Group of people with signs that say "Biden for President".Photo Credit: Leah Millis

These organizations didn’t just target Latinos but they also understood the demographic as a heterogeneous population and crafted messaging around the different groups’ varying needs. While it shouldn’t have to be said again, here it goes: Latino voters are not a single bloc. The population is made up of nearly 60 million people who represent more than 20 origin countries.

Among them, there are people of different races, classes, languages, religions, immigration statuses, and reasons for migrating to the United States.
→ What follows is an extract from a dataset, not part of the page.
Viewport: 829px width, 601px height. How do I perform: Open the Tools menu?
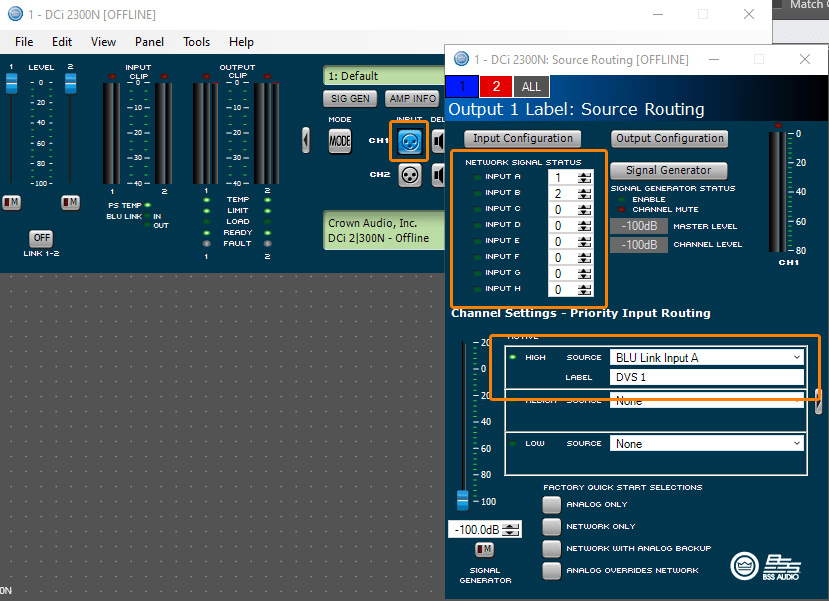coord(196,42)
Even more, these disparate groups are spread out throughout the country and have multiple regional concerns as well.

When the media makes inaccurate claims that Latino votes in Florida and Texas gave these states to Trump, they’re not only absolving a white majority that voted for the president but they’re also attempting to homogenize a heterogeneous group by identifying a massive voting bloc by the ballots cast by a smaller few. For instance, Texas’ Rio Grande Valley, a transborder region that’s composed largely of Latinos, did mostly vote for Trump. However, this region accounts for just 15% of the Latino vote in Texas. Across the state’s major cities, like San Antonio and Houston, which are also home to a great number of Latinos, the demographic largely voted for Biden.
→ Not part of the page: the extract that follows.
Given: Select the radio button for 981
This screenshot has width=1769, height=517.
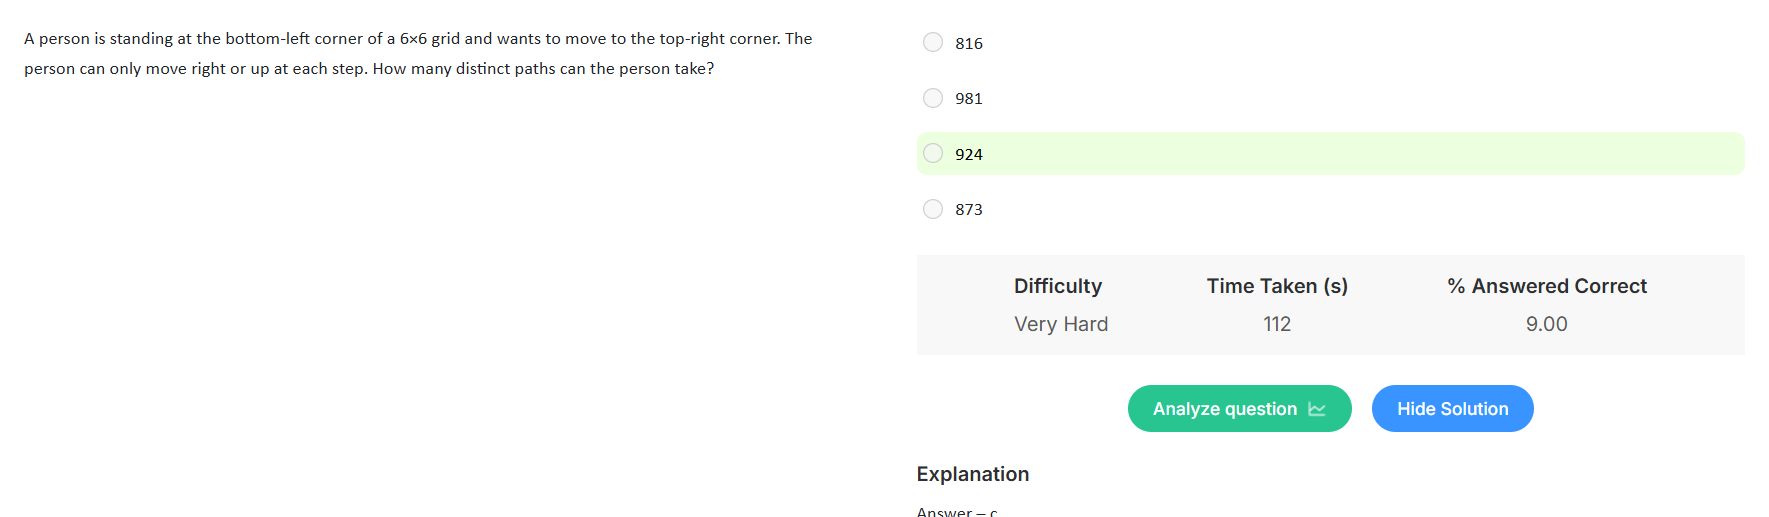Looking at the screenshot, I should point(933,98).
Similarly, reports about the Florida Latino vote almost exclusively look at Latino voters in South Florida, where large pockets of Cubans, Venezuelans, Colombians, and Nicaraguans voted for Trump. However, these articles fail to reflect the substantial numbers of Latino voters in Central and North Florida who cast their ballot overwhelmingly for Biden. In Florida, more Latinos voted for Biden than for Trump.
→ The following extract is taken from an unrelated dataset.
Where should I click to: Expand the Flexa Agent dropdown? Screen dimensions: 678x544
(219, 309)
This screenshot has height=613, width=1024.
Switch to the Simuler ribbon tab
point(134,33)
Even in hyperlocal reporting, the analysis is often incomplete. While mainstream outlets tend to focus on South Florida Cubans, who have for decades leaned Republican, few recognize the ruptures that exist within this demographic.

“Within our own families, there are a lot of different positions and perspectives. But this complexity isn’t visible because the Cuban-American identity has become synonymous with conservatism and republicanism,” Ana Sofía Peláez, co-founder of the Miami Freedom Project, told Luz Collective last month. This year, 57% of Florida Cubans voted for Trump, while 40% voted for Biden, which shows the Florida Cuban-American voting bloc is more split, largely between an older generation and their younger offspring, than many analysts care to mention.

If media outlets are surprised by Latino voting diversity, it’s because they neither understand the demographic nor care to read the abundance of research already done by Latino scholars and journalists who have long, and especially during this election year, stressed the complexity of Latino identity, culture, history, experience, and the consequent voting patterns. Even more, if outlets, and liberal talking heads, in particular, continue to place blame on Latino voters, who despite being disregarded by Democrats still predominantly voted for Biden, they risk pushing the demographic away even further.